Podar Students Light Up a Sewri Slum
Early October, we at GreenLine got a call from a student from R. A. Podar College of Commerce and Economics, stating that her group would like to do an environmental project, as it were one of the requirements in the management studies course. We agreed and from mid- October, it was decided that the seven students from the college-- Ruchita Waghela, Aparna Gopinath, Urvi Bhandare, Adwait Vaidya, Shardul Khatate, Prathamesh Shirolkar, and Sanjit Tambe would be working in the Sitagad area of Sewri East.
The students started their trips to Sewri on October 16, and their visits went on until November 10, excluding the Diwali week and Sundays. The four main topics that the students decided they wanted to work upon were those of energy use, water wastage, garbage segregation and the benefits of community gardening.
The initial days of the project went into introductions of people and the plans that were underway. The students interviewed a number of families understanding the ways of living and the grievances of the people in the slums. After having interviewed 30 families, the students decided to start working on the energy saving plan.
The plan was not one of grand proportions, and since the people living here lived in slums, their energy problems were different from energy problems that people living in residential buildings face. So one of the ideas was to introduce the water-bottle light in the houses.
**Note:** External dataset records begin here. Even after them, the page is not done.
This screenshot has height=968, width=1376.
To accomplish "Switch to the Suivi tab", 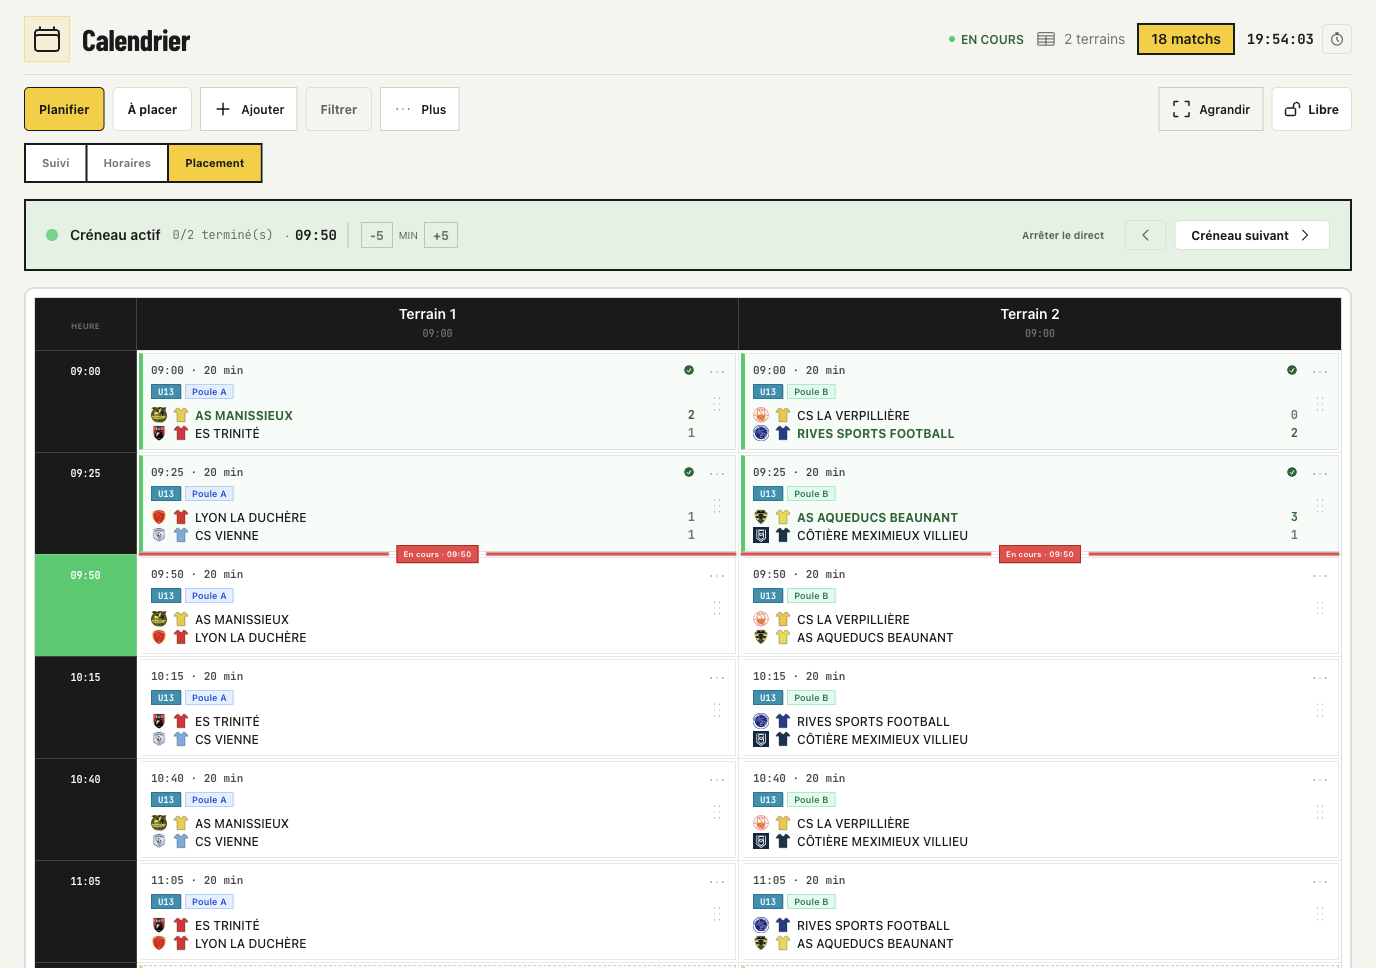I will [56, 163].
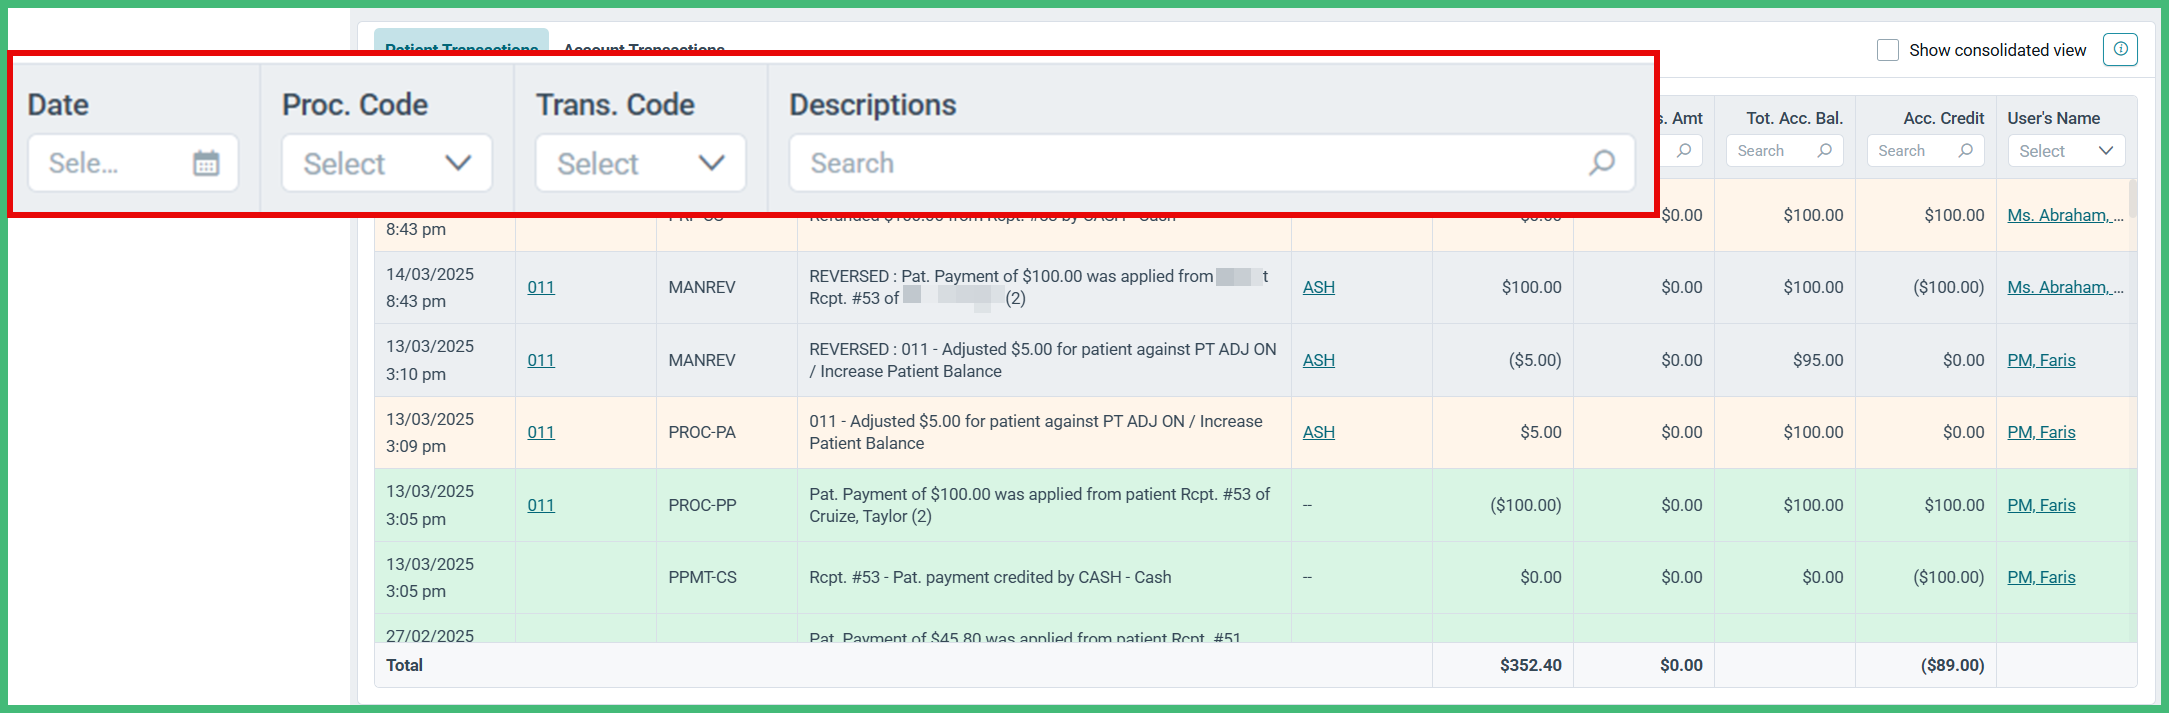Open the PM, Faris user link in the PROC-PP row
Image resolution: width=2169 pixels, height=713 pixels.
coord(2041,505)
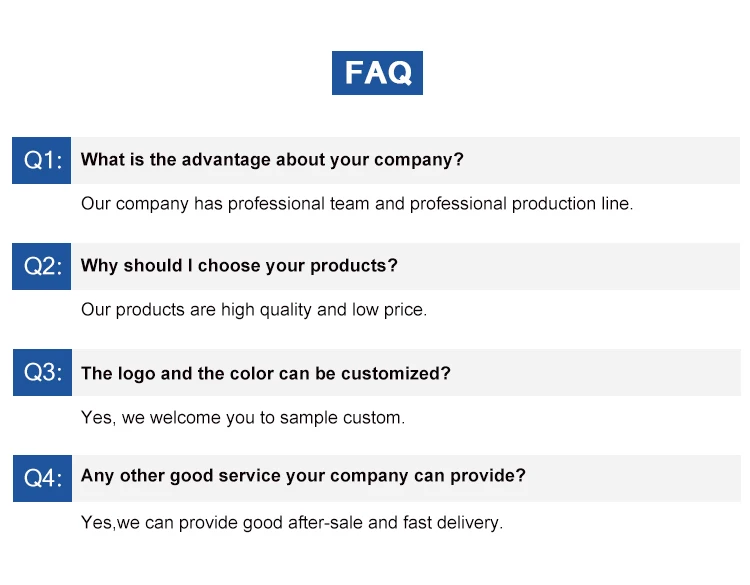The image size is (750, 585).
Task: Open the 'Any other good service' question
Action: [303, 476]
Fixed in the roofs of the different houses, these simple creations would hopefully save a whole lot of energy, and for these people, more importantly, save up on money that would be used in paying electricity bills.
Besides, this, the children and women, along with the volunteers also dug a compost pit, and an area for growing vegetables. The compost pit would be used for preparing wet compost from their plants, and their vegetables could be used for household as well as small-scale commercial purposes also. That took care of the issues of garbage segregation and of the vegetable garden.
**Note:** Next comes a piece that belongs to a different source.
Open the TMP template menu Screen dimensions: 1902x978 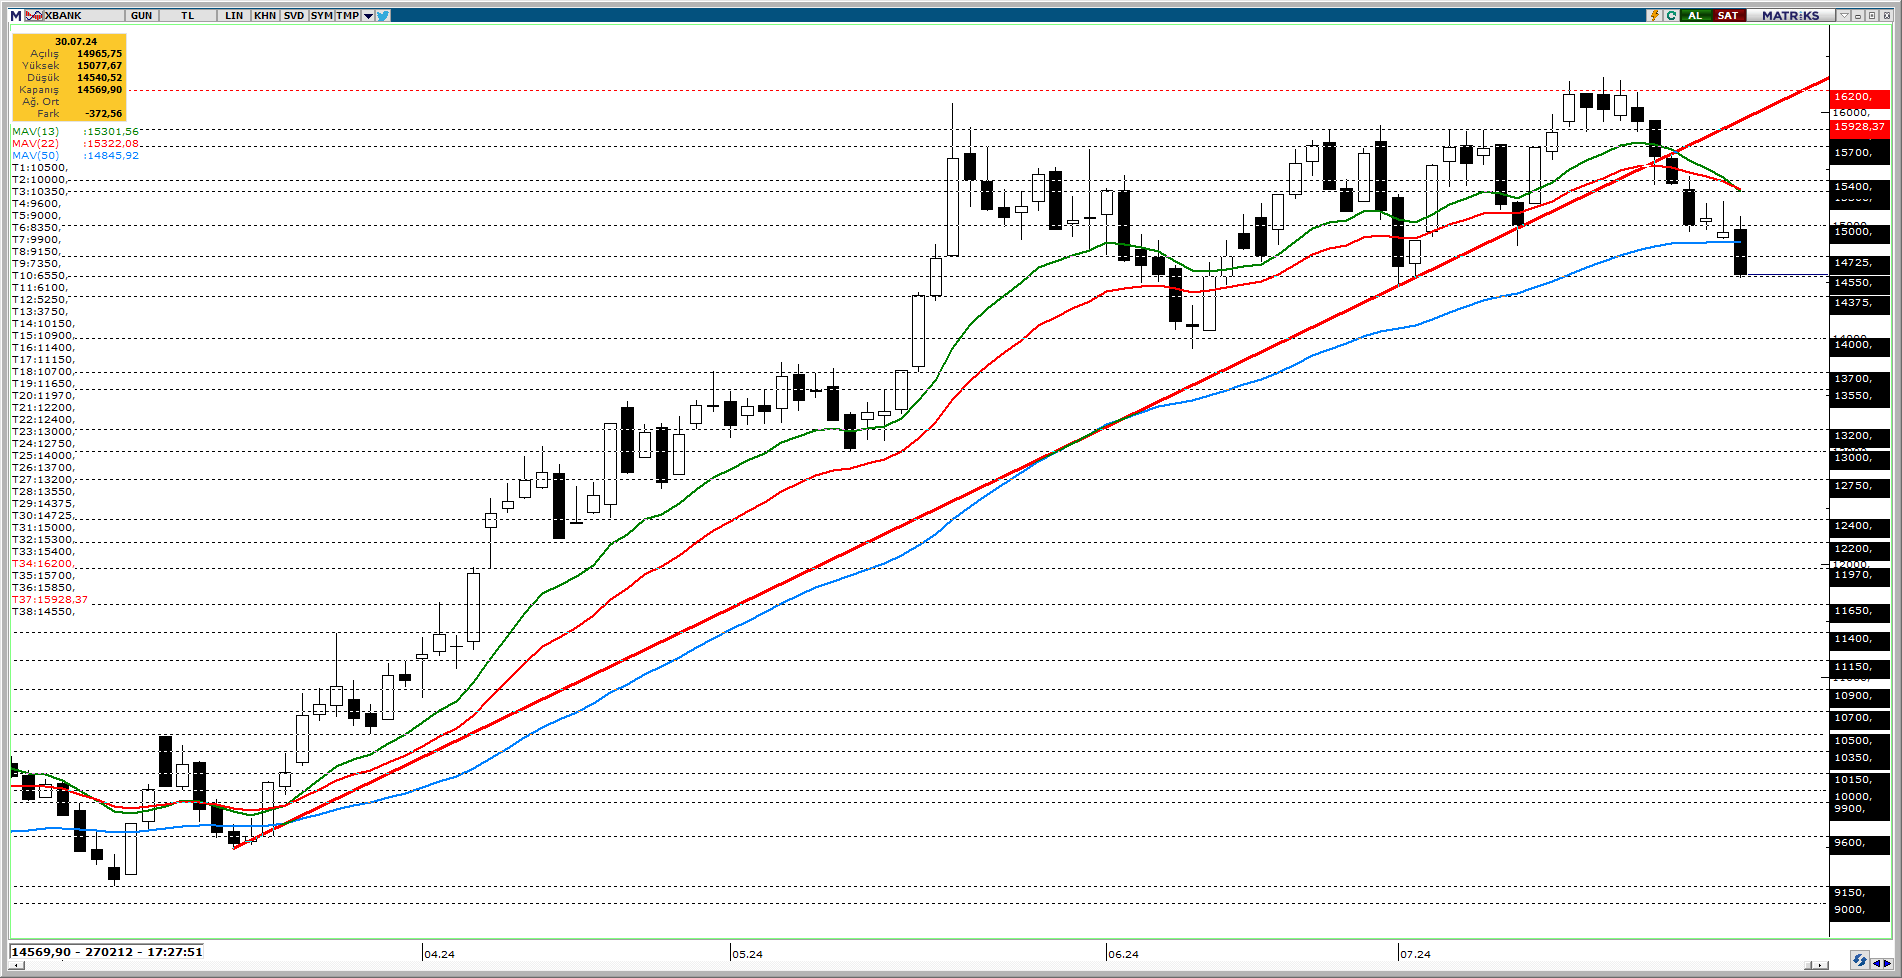347,15

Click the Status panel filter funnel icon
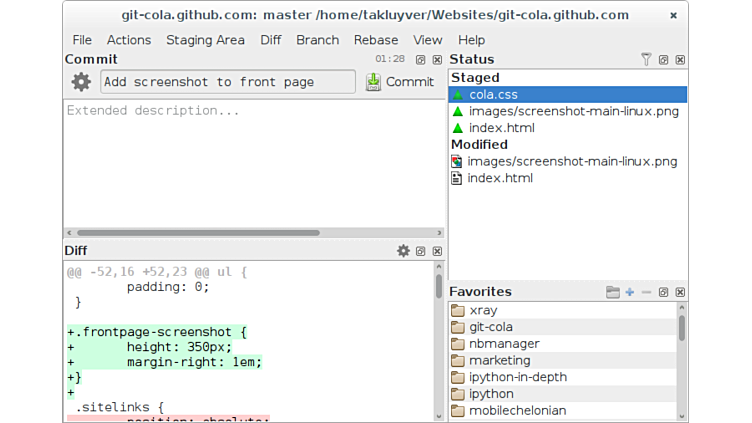[x=646, y=60]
All in all, though the project itself may have not been a spectacular success, taking into account the people’s disinterest or inability to follow up on the various objectives, one thing was sure— the responsibility of making positive changes to the environment and to public and private lives depends, in a large way on one's readiness to change a few things altogether. Like the houses where we fixed the light bottles, there is the chance that the seed for future positive activity has been sowed.